+++ DATA EXTRACT
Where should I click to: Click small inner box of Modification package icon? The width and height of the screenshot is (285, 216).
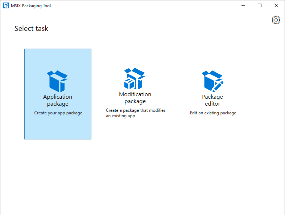coord(129,84)
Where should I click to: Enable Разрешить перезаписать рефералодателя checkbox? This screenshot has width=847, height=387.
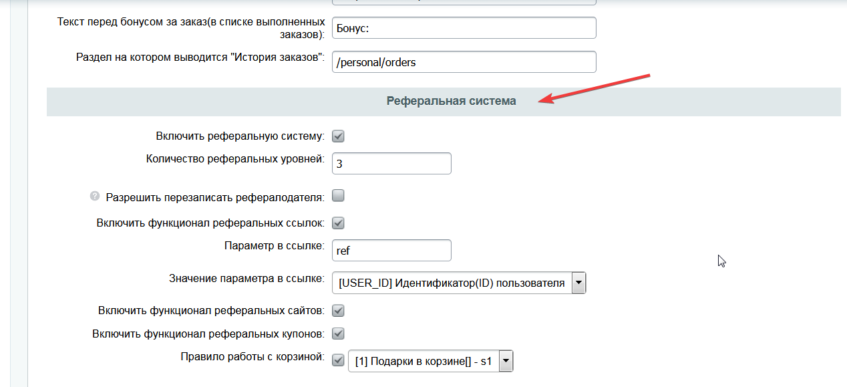pos(338,196)
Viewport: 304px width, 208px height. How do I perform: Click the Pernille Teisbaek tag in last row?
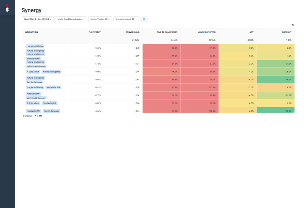pos(51,111)
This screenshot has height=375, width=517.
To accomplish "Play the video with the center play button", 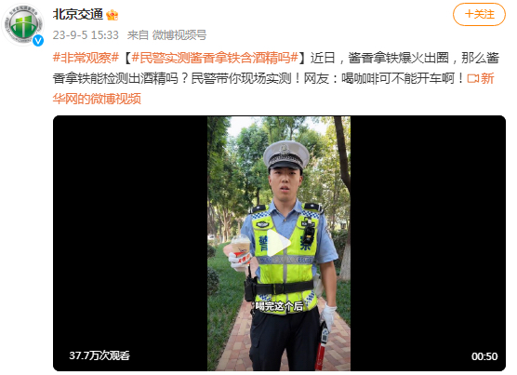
++++++
Omit the pictures and retype exactly the lines from the one containing "This screenshot has height=375, width=517." through the end of the entries above.

This screenshot has height=375, width=517.
To accomplish "Play the video with the center play button", 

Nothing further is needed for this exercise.